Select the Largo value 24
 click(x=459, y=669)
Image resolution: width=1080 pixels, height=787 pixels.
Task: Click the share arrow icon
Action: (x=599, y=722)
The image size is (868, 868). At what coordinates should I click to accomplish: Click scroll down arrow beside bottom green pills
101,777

——————————

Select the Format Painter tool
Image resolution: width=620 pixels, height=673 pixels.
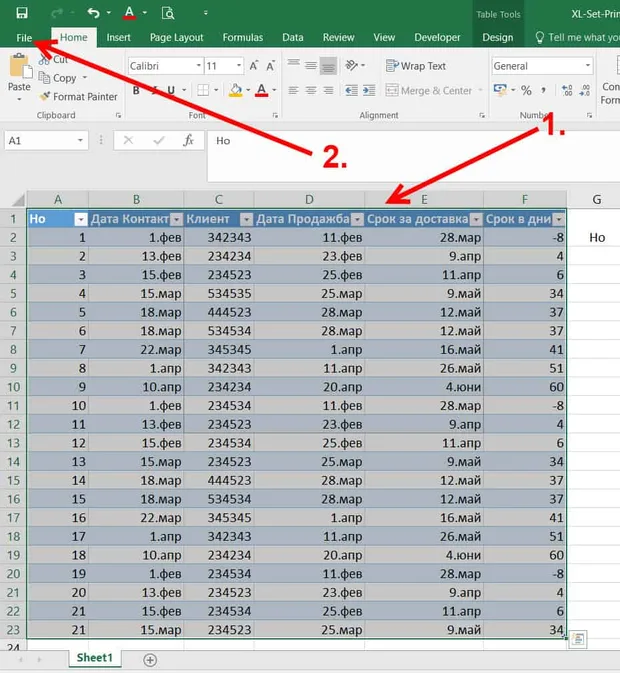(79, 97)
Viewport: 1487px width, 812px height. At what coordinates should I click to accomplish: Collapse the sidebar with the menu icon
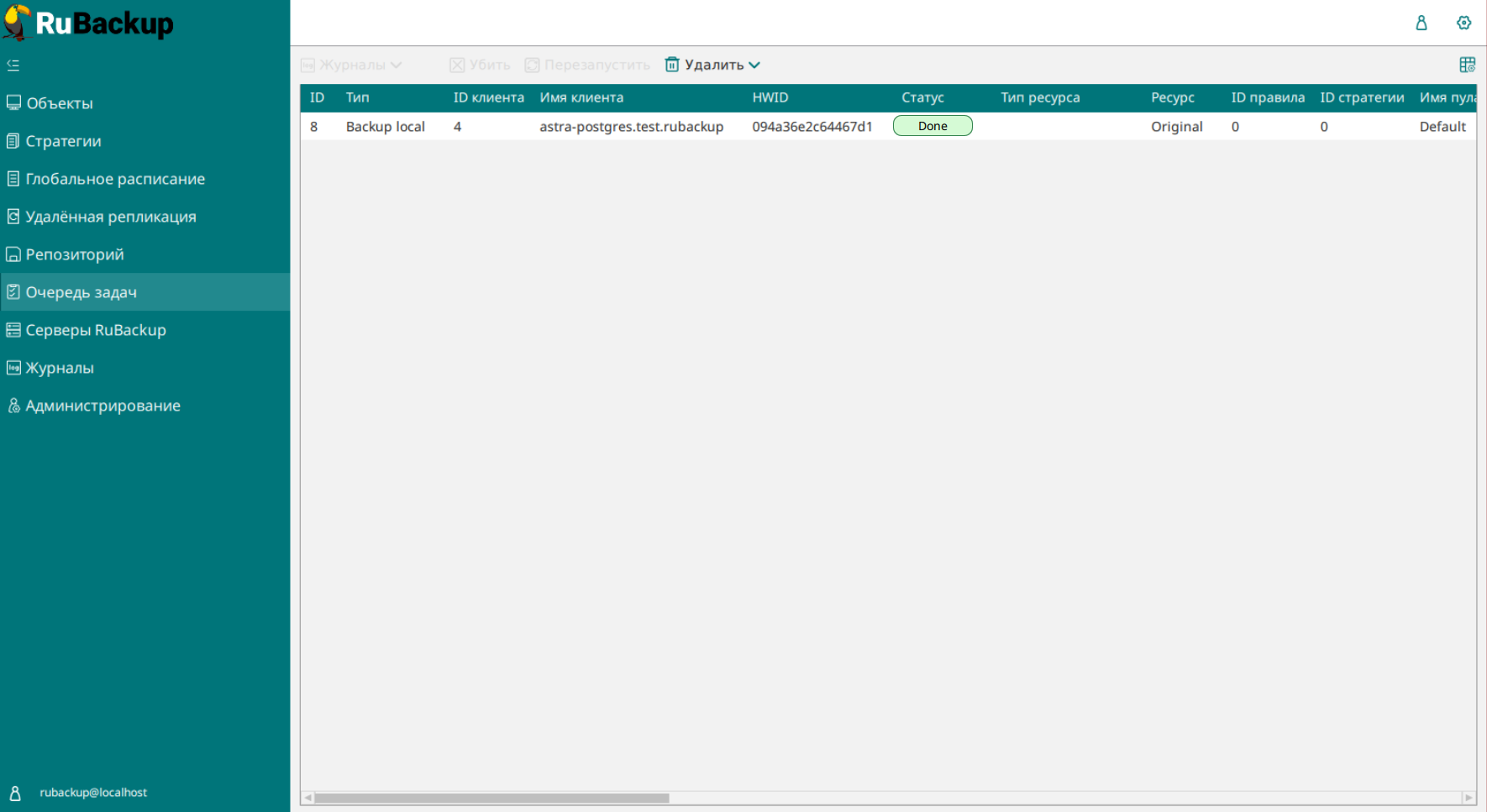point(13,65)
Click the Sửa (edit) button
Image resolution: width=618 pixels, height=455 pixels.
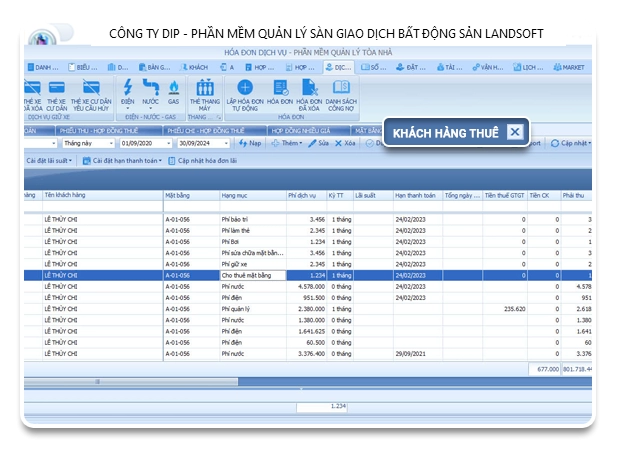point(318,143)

——————————

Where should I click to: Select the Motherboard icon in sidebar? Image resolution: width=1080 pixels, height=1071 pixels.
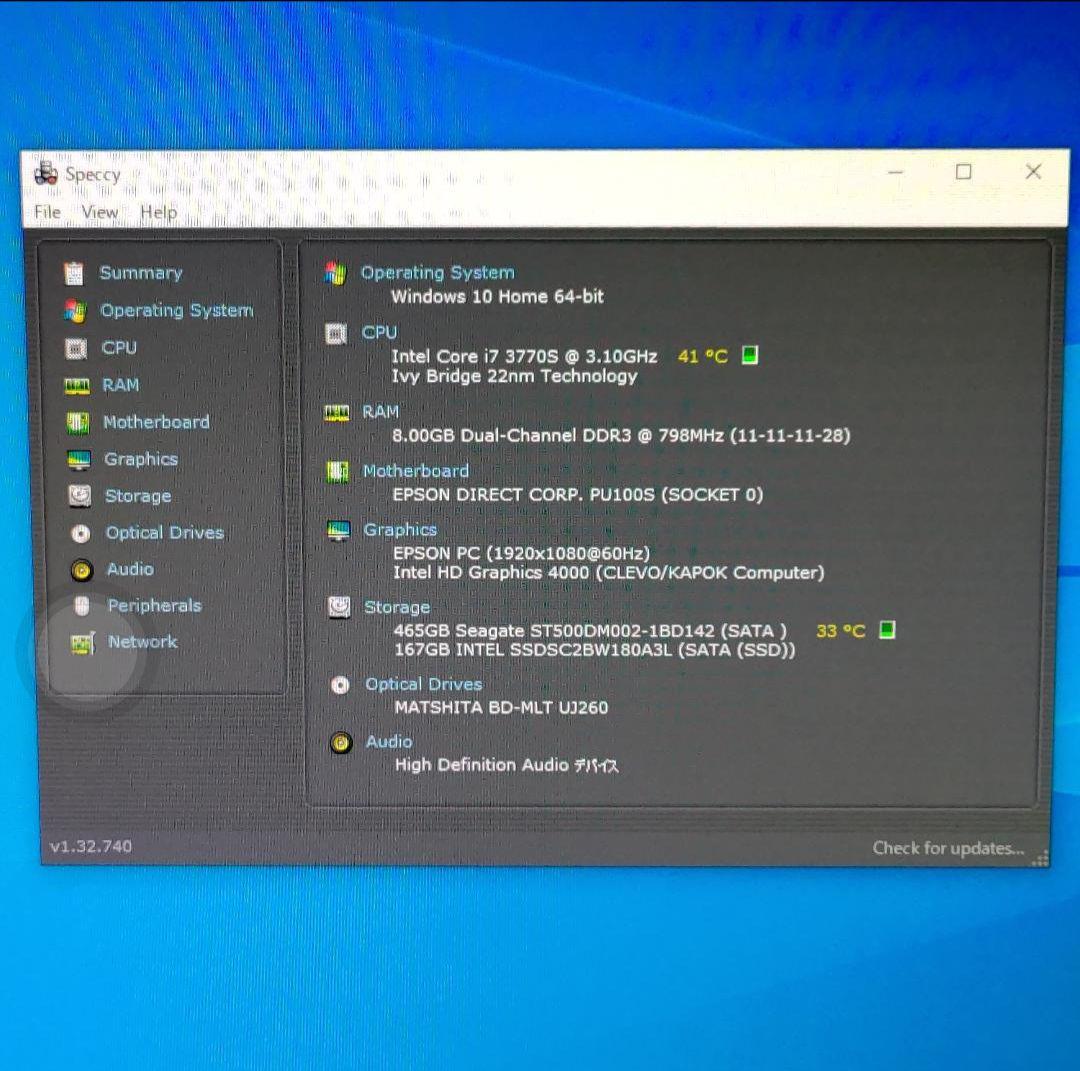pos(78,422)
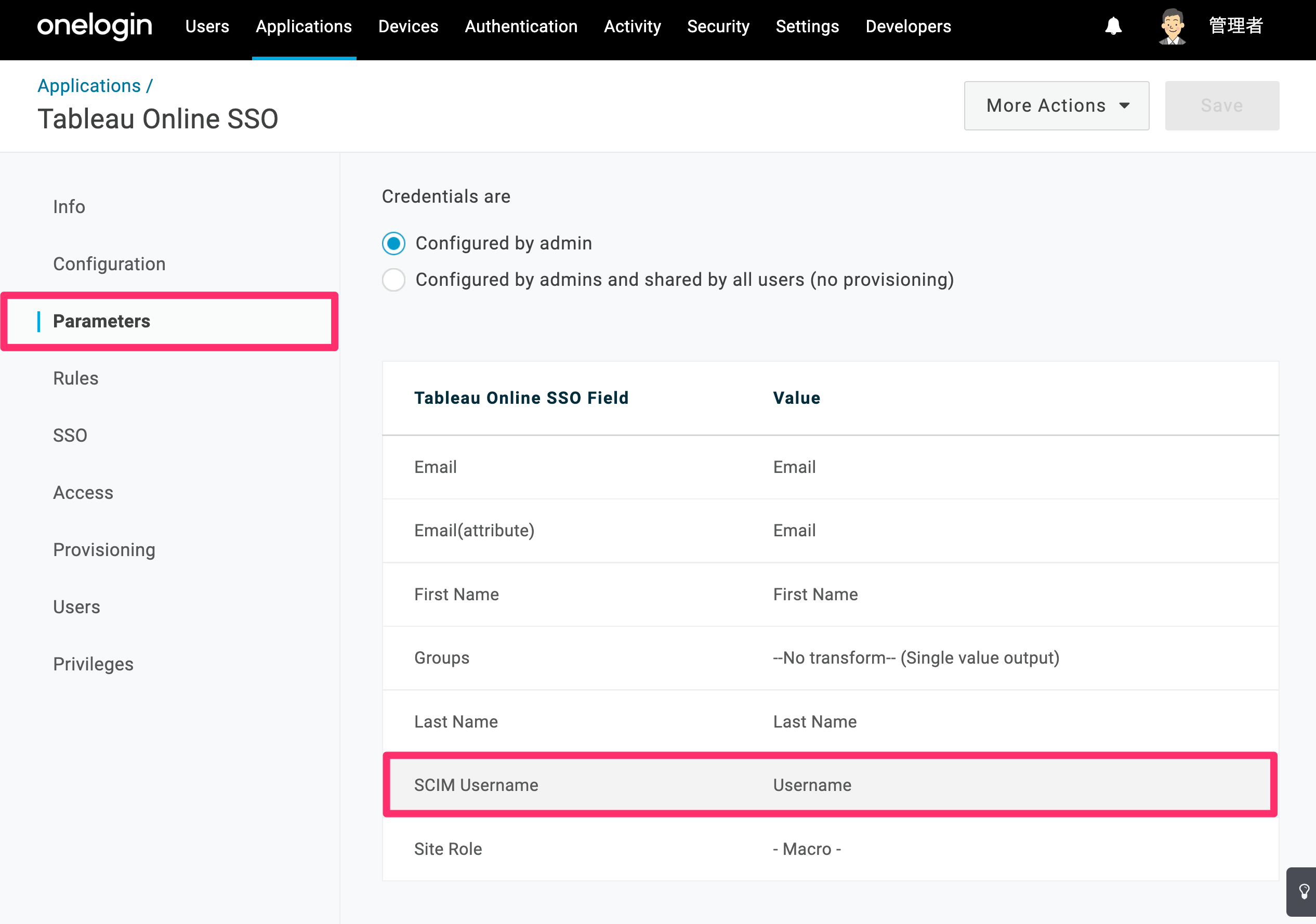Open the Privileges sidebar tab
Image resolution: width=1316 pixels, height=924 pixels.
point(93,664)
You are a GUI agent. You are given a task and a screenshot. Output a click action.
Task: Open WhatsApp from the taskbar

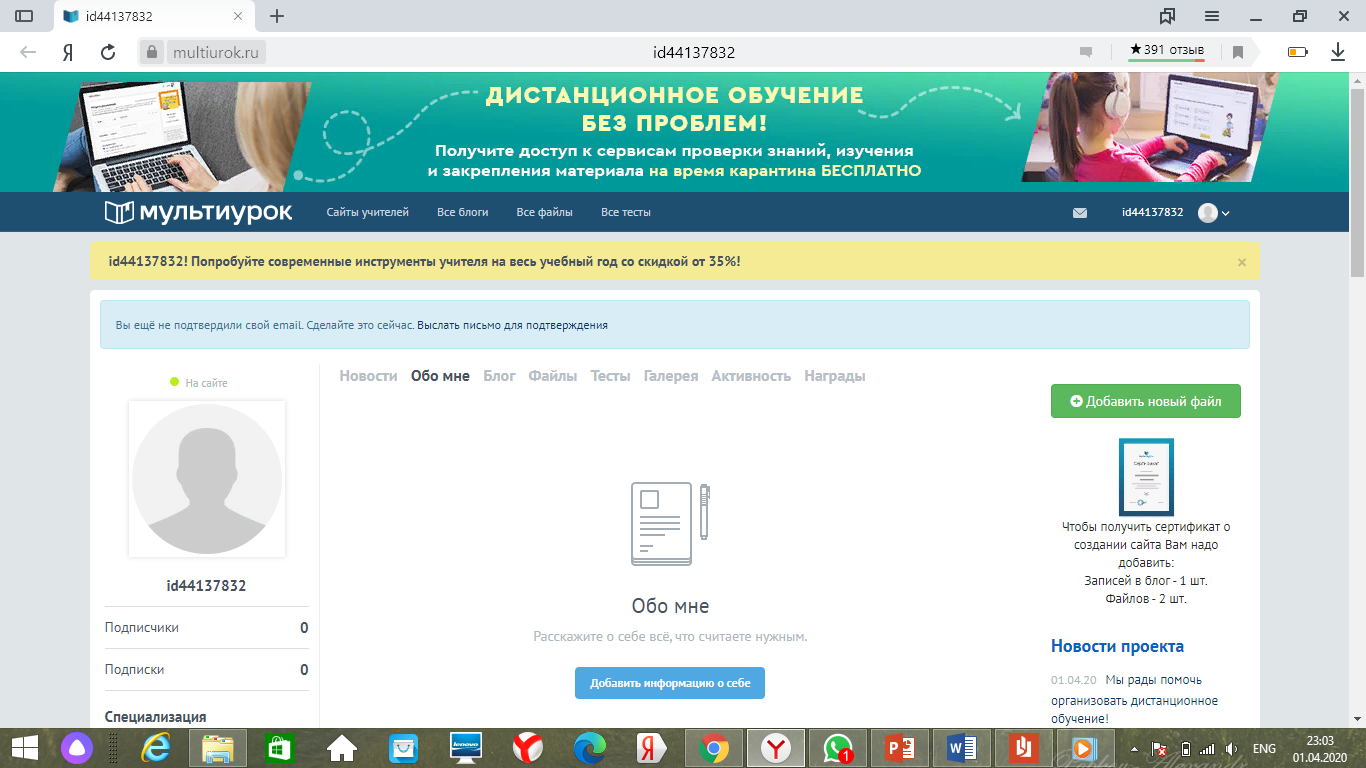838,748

——————————

Above are entries with pictures among them. Write out exactly the lines from the one containing "Image resolution: width=620" through the one containing "Click the Sửa (edit) button", ends included, and leave those pictures out.

Image resolution: width=620 pixels, height=673 pixels.
(79, 97)
Viewport: 1487px width, 812px height. At what coordinates should I click to accomplish: Collapse the sidebar with the menu icon
point(13,65)
Click the Sửa (edit) button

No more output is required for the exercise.